The revenue from the $150 road-use tax, if it was applied to all 403 EVs currently registered in Saskatchewan today, is roughly $60,000.
Saskatchewan struggles with heavy emitter image
In an addendum to the PEV taxation announcement, Kaeding clarified the Saskatchewan provincial government also does not intend to offer any purchase incentives on either PEVs or hybrid electric vehicle purchases. A few days after those remarks, Environment and Climate Change Canada released a report that identified Saskatchewan as Canada’s leading emitter of greenhouse gases (GHGs).
With significant industry, manufacturing and exports and only 25 per cent of the provincial energy generation considered renewable, Saskatchewan has long been known as a heavy polluter.
Government of Canada data from 2017 shows the province’s oil and gas sector accounts for 33 per cent of emissions; agriculture, 23 per cent; and largely coal-fired based electricity generation, 20 per cent. Data from Prairie Resilience: A Made-in-Saskatchewan Climate Change Strategy in 2017 identifies the transportation sector accounting for 14 per cent of the province’s GHG emissions.
“Saskatchewan is still very heavily coal dependent. The reality is there is still an improvement in emissions when you move to an EV in Saskatchewan.” explains Steimle.
“Equally important is the fact that as the province’s electrical grid begins to shift away from coal because coal is no longer economically viable, EVs that are already on the road become even cleaner.”
The path forward
While Saskatchewan stands as an outlier in Canada with the PEV tax, from the standpoint of boosting EV sales growth it suffers from similar challenges faced by other provinces and territories in Canada — ranging from not having a rebate and a lack of education programs around EVs to underdeveloped charging networks and a lack of vehicle supply.
It’s improving this holistic picture that Steimle says is the key to turning any jurisdiction towards a successful and more rapid transition. Rather than focusing exclusively on debating the PEV road-use tax, public energy and advocacy resources could be better utilized by calling for government investment in the ecosystem.

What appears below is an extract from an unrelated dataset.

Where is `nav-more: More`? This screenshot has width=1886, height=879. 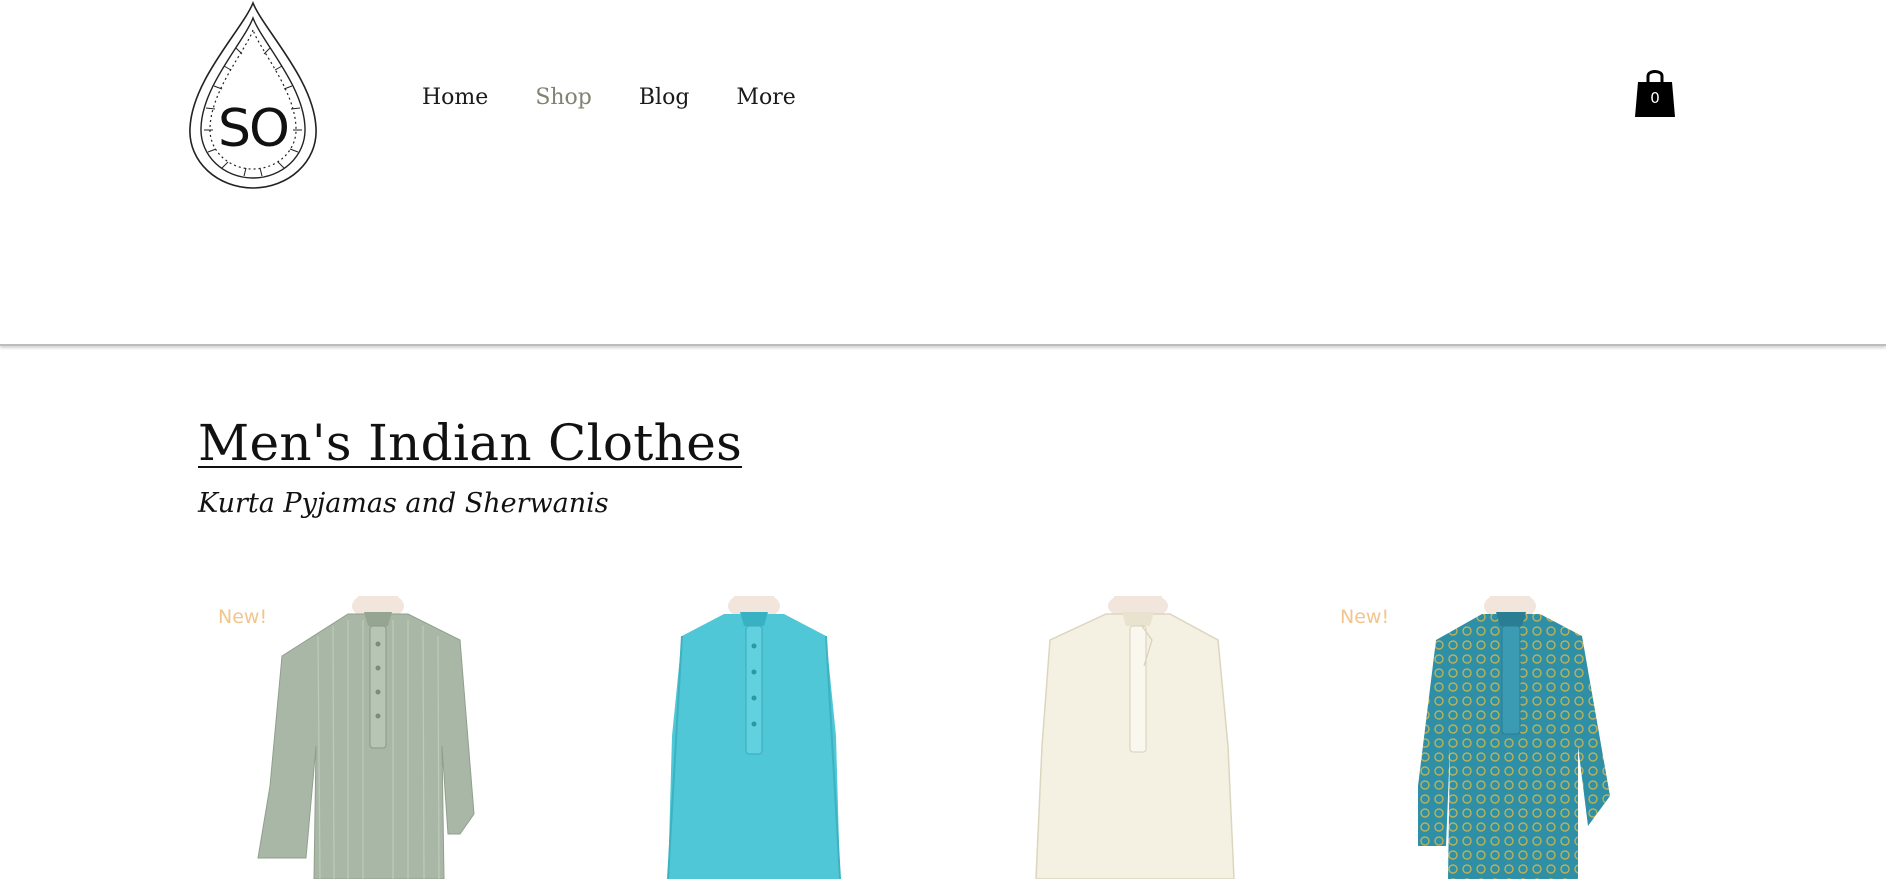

“I encourage the four pillars of a successful adoption strategy: education, incentives, infrastructure, and supply. If consumers — whether they are consumers, business, or government — don’t understand the capabilities and benefits of EVs there is not going to be genuine demand,” says Steimle. “For a successful transition to a more sustainable future we need to tackle all four pillars in harmony.”